## TASK ITEM
Report each line of the data below in which "with" appears.

[Screenshot grounding data]
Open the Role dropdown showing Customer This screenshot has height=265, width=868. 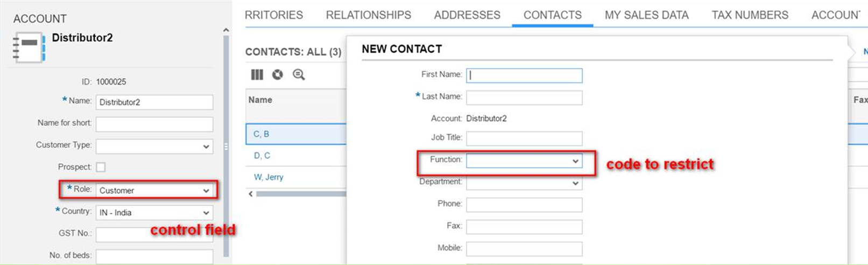coord(154,191)
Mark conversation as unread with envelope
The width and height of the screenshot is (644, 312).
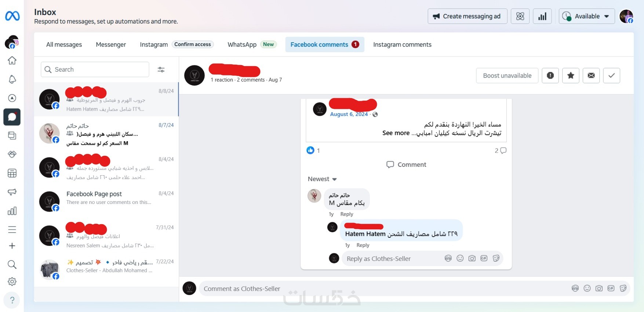point(591,75)
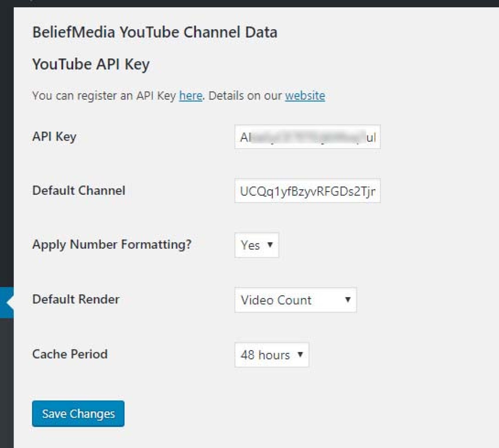Click the 'YouTube API Key' section heading

point(91,64)
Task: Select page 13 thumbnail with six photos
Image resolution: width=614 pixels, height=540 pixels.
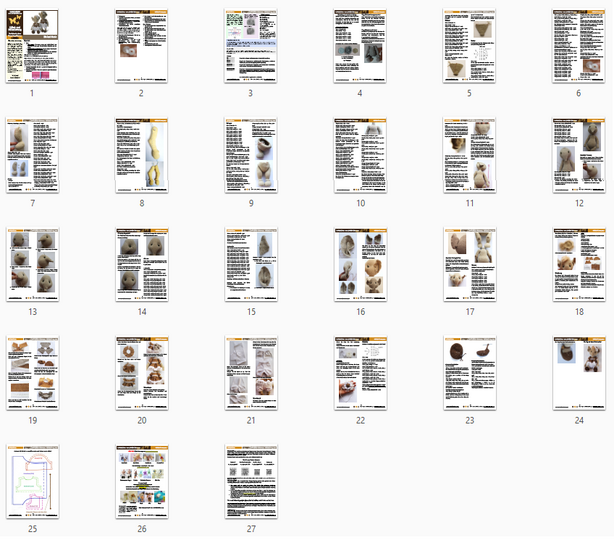Action: [x=32, y=263]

## ANSWER SPACE
Mark conversation as unread with envelope
Task: Select page 13 thumbnail with six photos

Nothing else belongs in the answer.